Only the line containing "Política de envío (1209, 1832)" and those after it, up to the end of the records below, are to be set down, exactly as written.
#### Material for the task ####
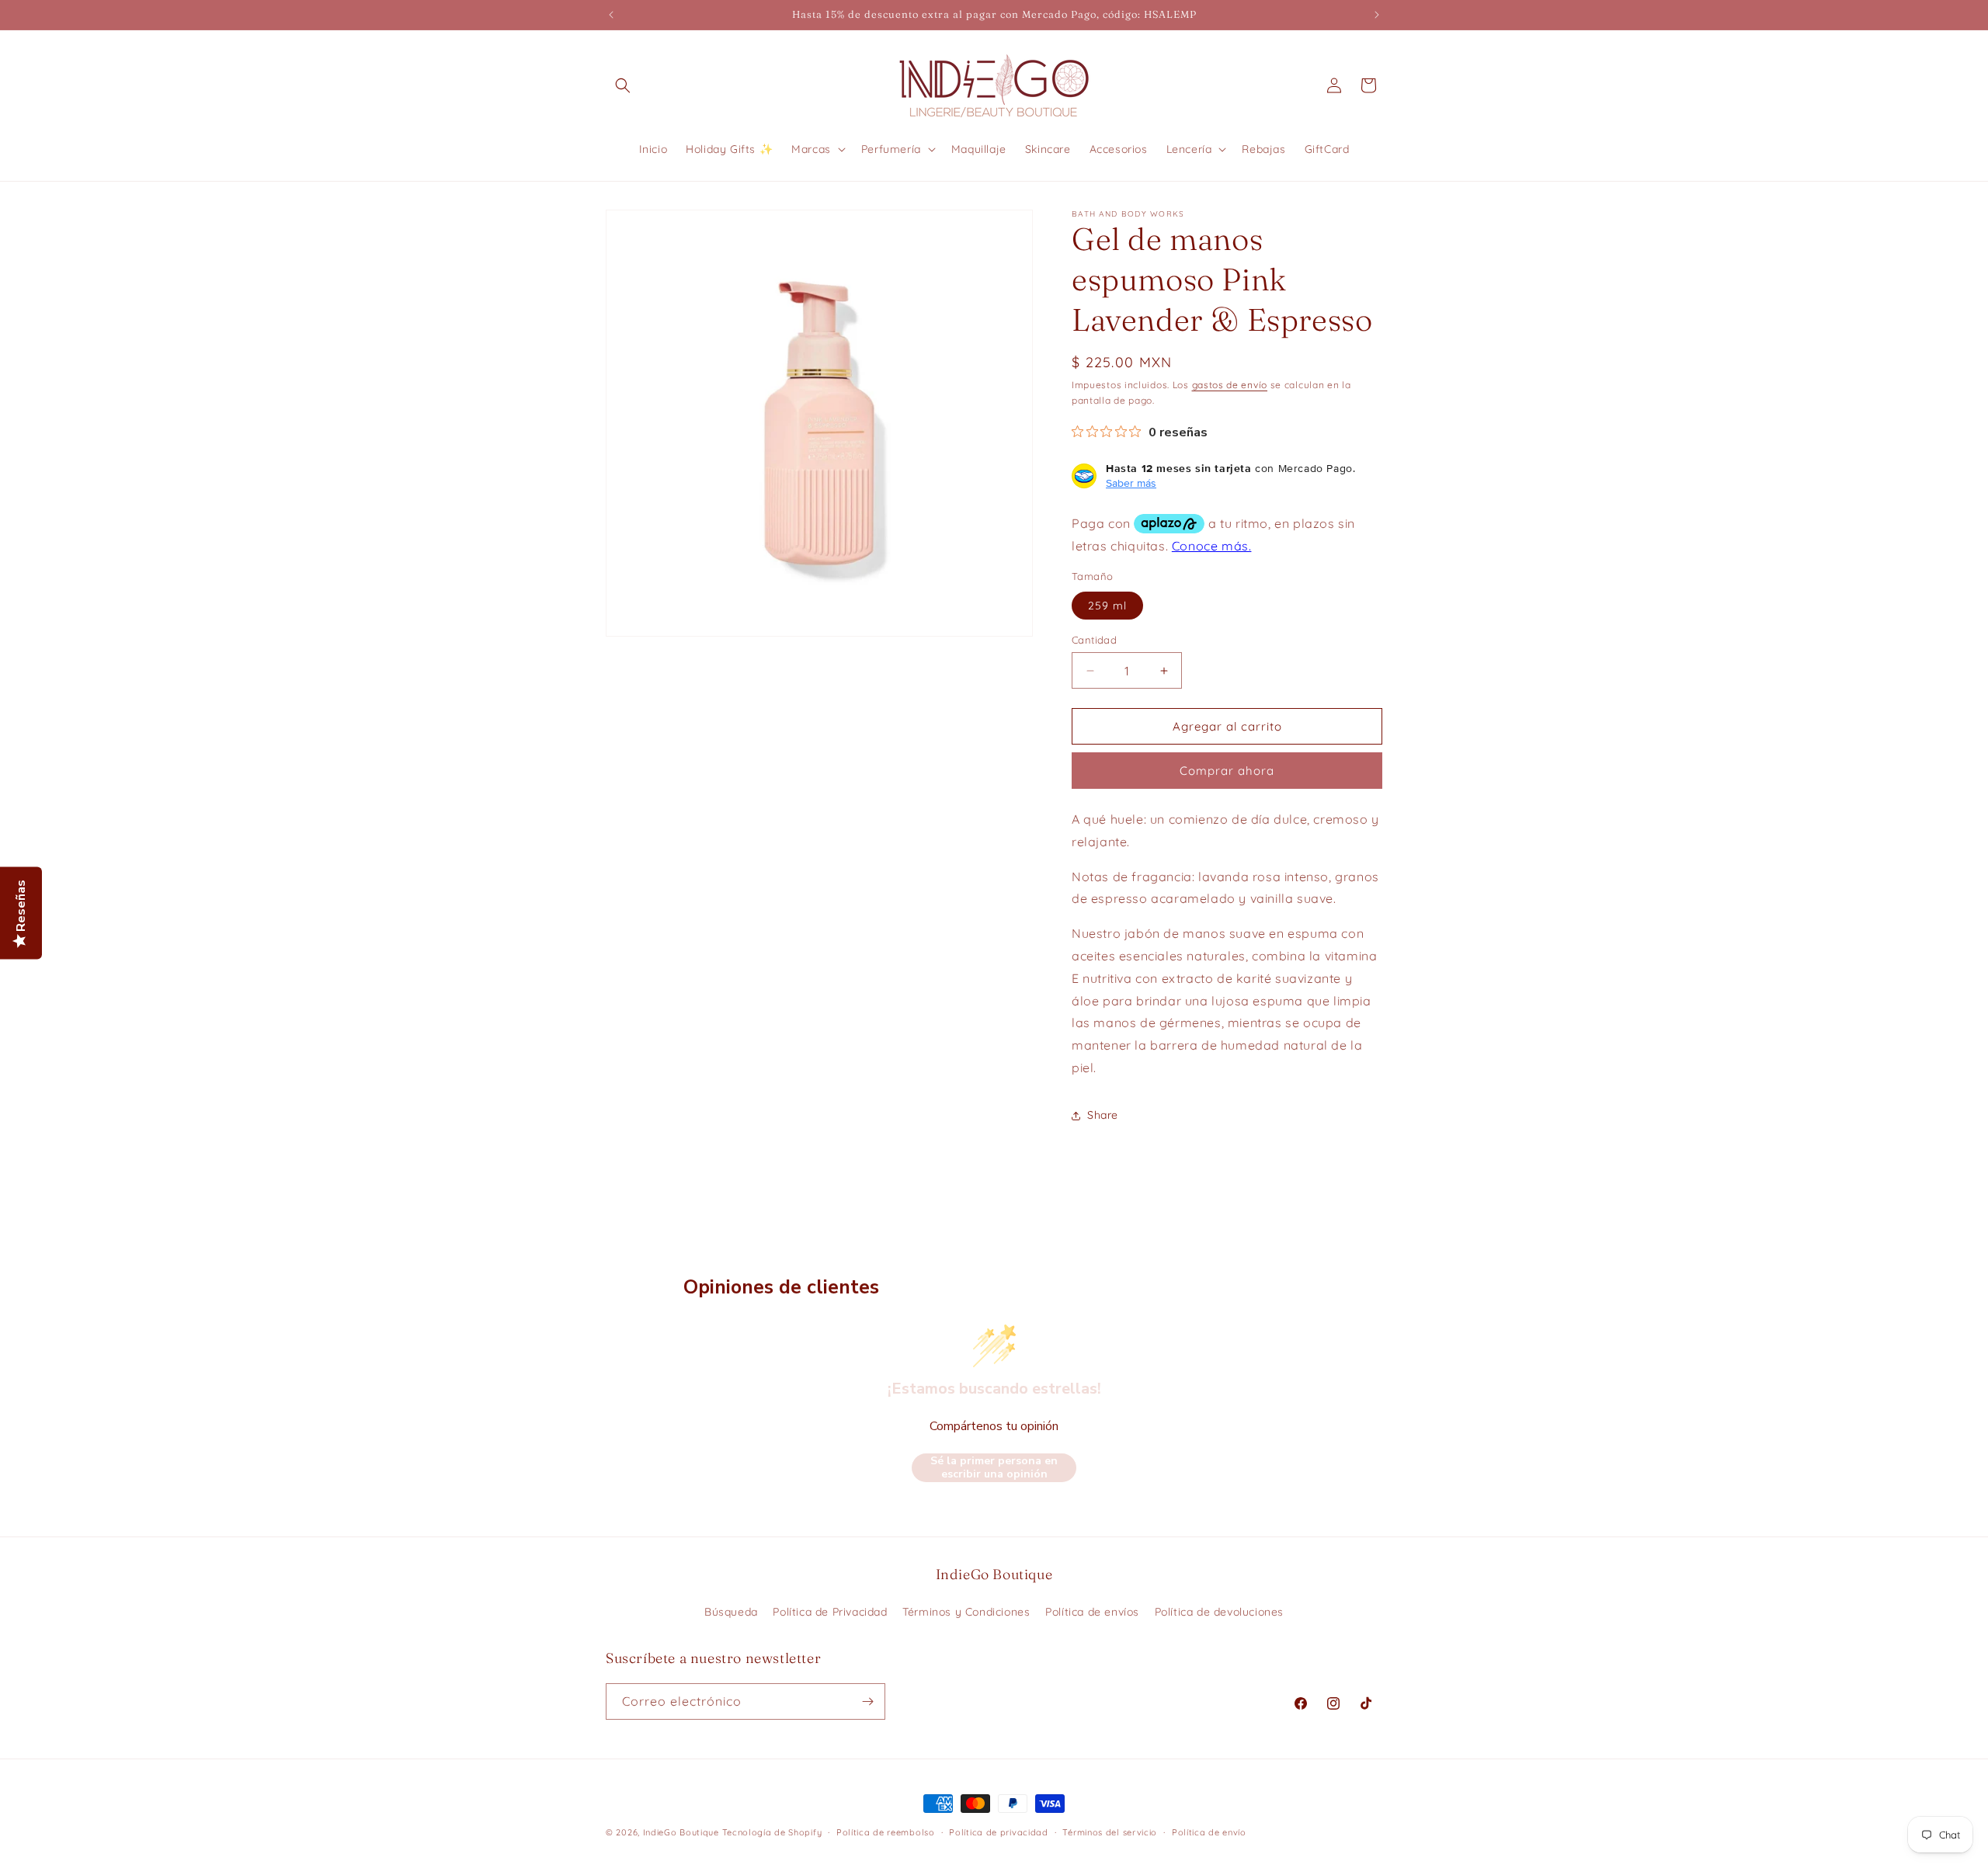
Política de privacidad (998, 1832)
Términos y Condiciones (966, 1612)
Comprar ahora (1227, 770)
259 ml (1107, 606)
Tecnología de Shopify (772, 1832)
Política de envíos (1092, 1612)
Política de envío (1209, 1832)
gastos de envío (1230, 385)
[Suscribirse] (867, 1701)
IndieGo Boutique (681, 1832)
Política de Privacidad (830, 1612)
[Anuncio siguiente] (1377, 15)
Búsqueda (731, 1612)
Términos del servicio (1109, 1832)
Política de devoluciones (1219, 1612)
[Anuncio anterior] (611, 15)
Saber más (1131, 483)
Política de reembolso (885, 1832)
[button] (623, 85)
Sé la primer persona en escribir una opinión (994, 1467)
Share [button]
####
**Task result:**
Política de envío (1209, 1832)
gastos de envío (1230, 385)
[Suscribirse] (867, 1701)
IndieGo Boutique (681, 1832)
Política de Privacidad (830, 1612)
[Anuncio siguiente] (1377, 15)
Búsqueda (731, 1612)
Términos del servicio (1109, 1832)
Política de devoluciones (1219, 1612)
[Anuncio anterior] (611, 15)
Saber más (1131, 483)
Política de reembolso (885, 1832)
[button] (623, 85)
Sé la primer persona en escribir una opinión (994, 1467)
Share [button]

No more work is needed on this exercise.